X
BAB
1
PENDAHULUAN
1.1 Latar Belakang
Kebudayaan dalam bahasa Inggris disebut culture. Kata tersebut
sebenarnya berasal dari bahasa Latin = colere yang berarti pemeliharaan,
pengolahan tanah menjadi tanah pertanian. Sedangkan kata budaya berasal dari
bahasa Sansekerta yaitu kata buddayah. Kata buddayah berasal dari kata budhi
atau akal. Manusia memiliki unsur-unsur potensi budaya yaitu pikiran (cipta),
rasa dan kehendak (karsa). Hasil ketiga potensi budaya itulah yang disebut
kebudayaan. Dengan kata lain kebudayaan adalah hasil cipta, rasa dan karsa
manusia dalam memenuhi kebutuhan hidupnya.
Dengan cipta manusia mengembangkan kemampuan alam pikir yang
menimbulkan ilmu pengetahuan. Dengan rasa manusia menggunakan panca inderanya
yang menimbulkan karya-karya seni atau kesenian.

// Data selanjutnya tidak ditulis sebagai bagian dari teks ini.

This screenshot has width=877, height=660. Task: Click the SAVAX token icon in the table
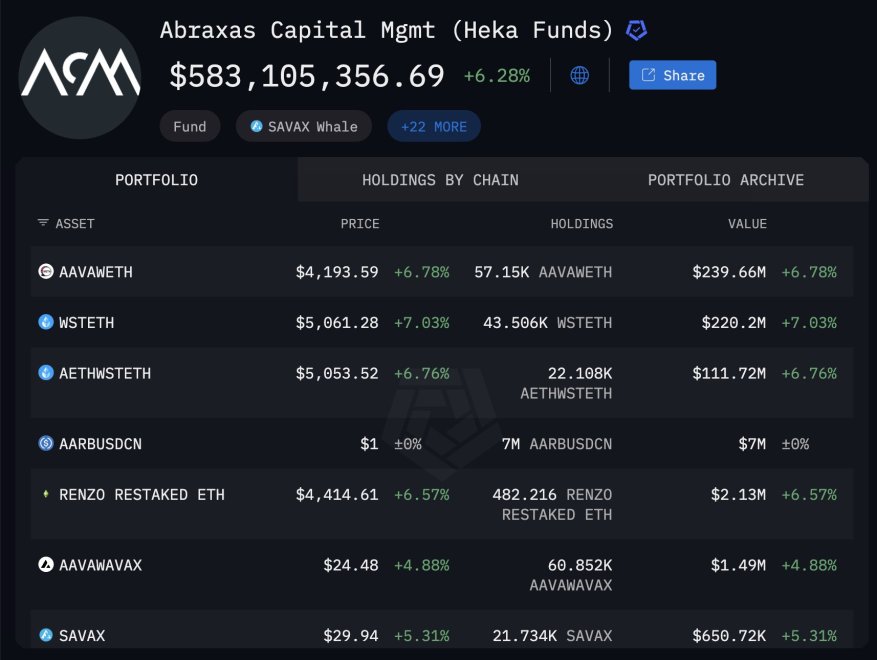pos(45,635)
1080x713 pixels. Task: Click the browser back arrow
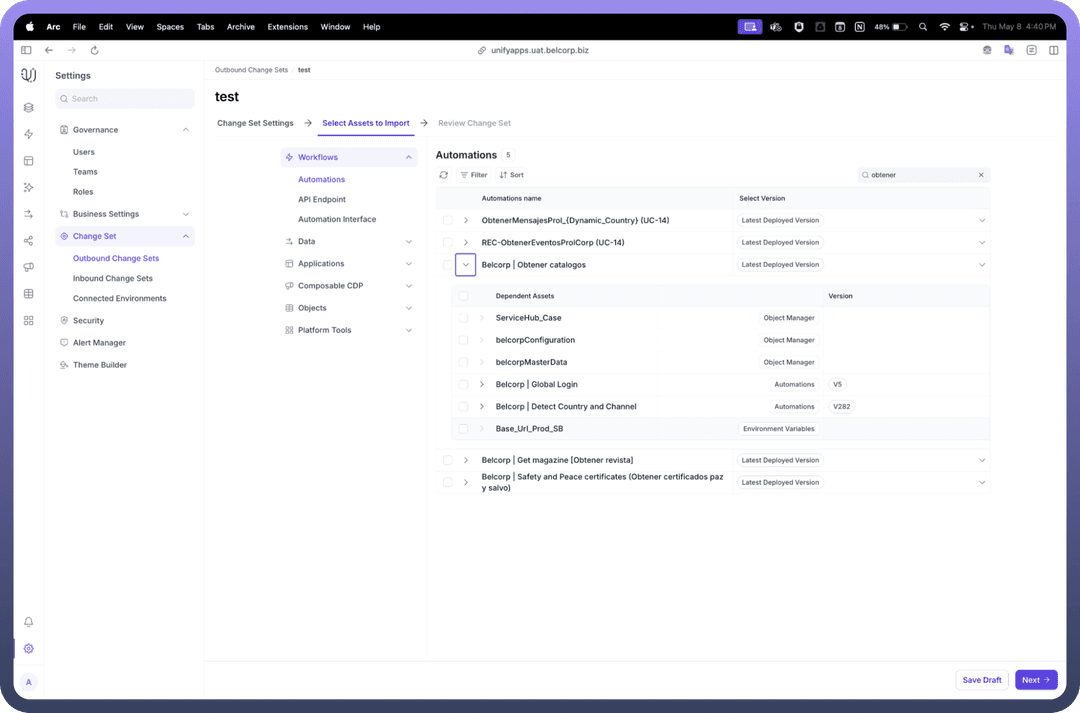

Dengan karsa manusia
menghendaki kesempurnaan hidup, kemuliaan dan kebahagiaan sehingga
berkembanglah kehidupan beragama dan kesusilaan. Dari uraian di atas dapat
ditarik beberapa kesimpulan sebagai berikut:
a)
kebudayaan itu hanya dimiliki oleh masyarakat manusia
b)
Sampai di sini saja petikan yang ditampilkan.